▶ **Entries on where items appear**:
┄┄┄┄┄┄┄┄┄┄

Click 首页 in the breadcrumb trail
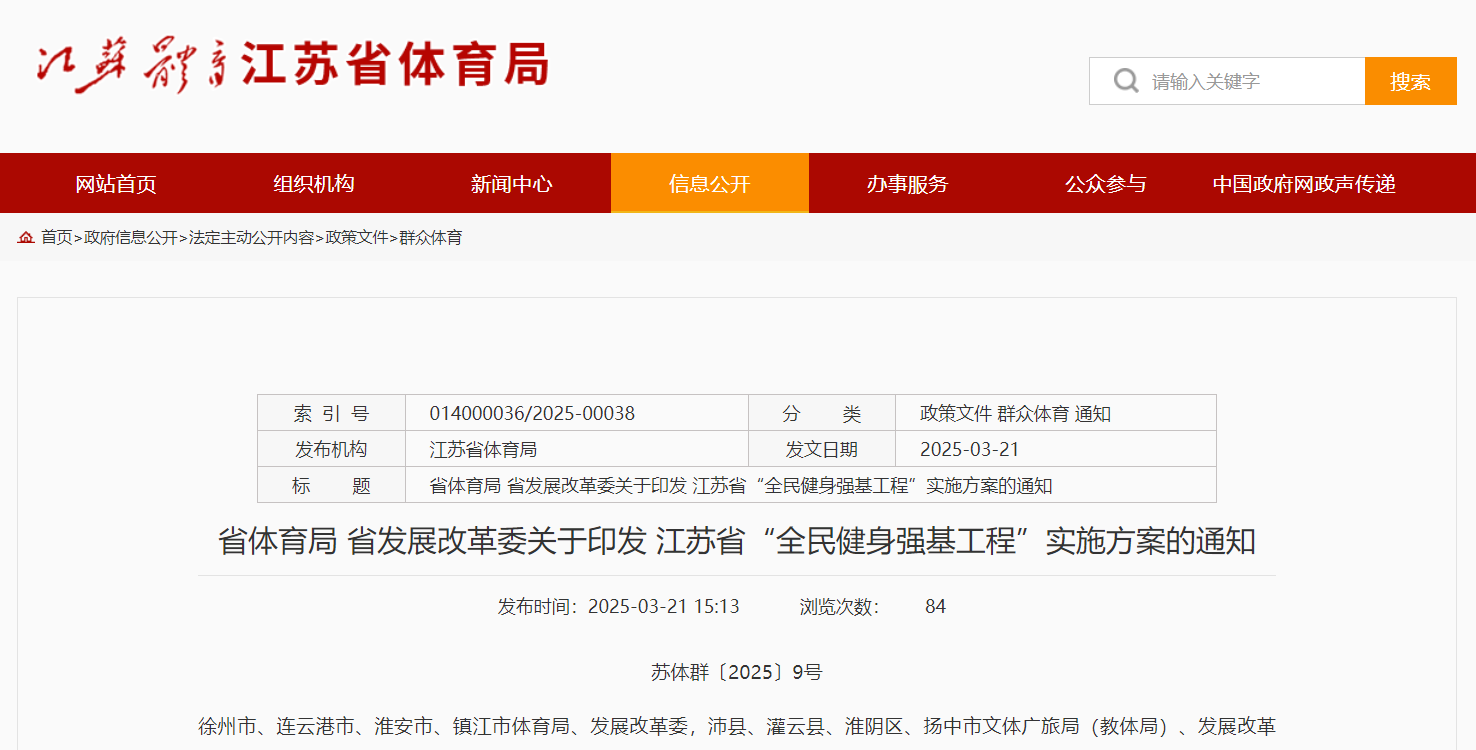(56, 238)
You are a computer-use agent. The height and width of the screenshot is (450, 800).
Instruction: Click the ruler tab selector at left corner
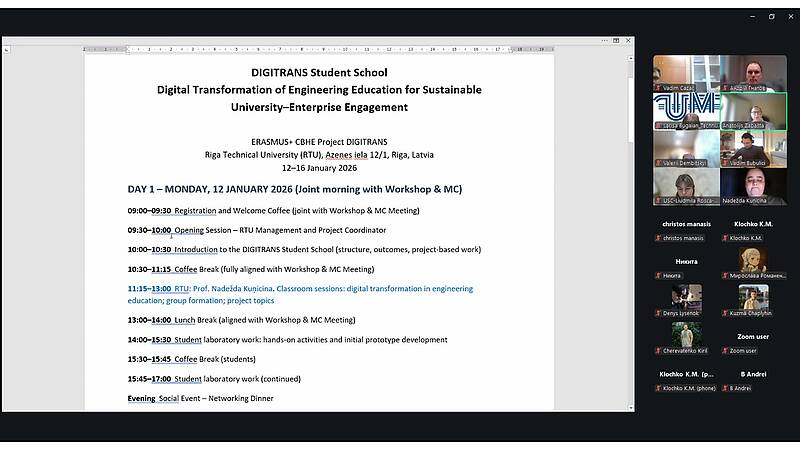pyautogui.click(x=7, y=48)
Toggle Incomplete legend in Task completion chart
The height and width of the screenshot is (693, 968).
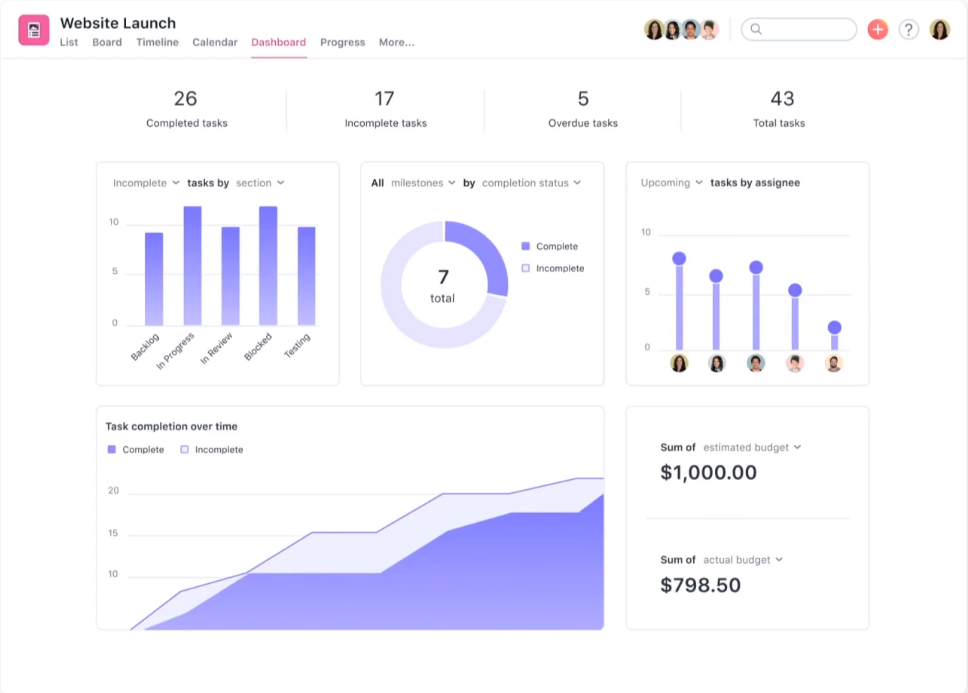(212, 449)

┄┄┄┄┄┄┄┄┄┄

Rewrite all the entries above, changing every "screenshot" to "screen capture" and keeping everything else the same, and leave the pictures out of your answer.

Click 首页 in the breadcrumb trail
(56, 238)
You are a computer-use agent. The height and width of the screen capture is (450, 800).
Instruction: Click the ruler tab selector at left corner
pyautogui.click(x=7, y=48)
Toggle Incomplete legend in Task completion chart
The height and width of the screen capture is (693, 968).
(212, 449)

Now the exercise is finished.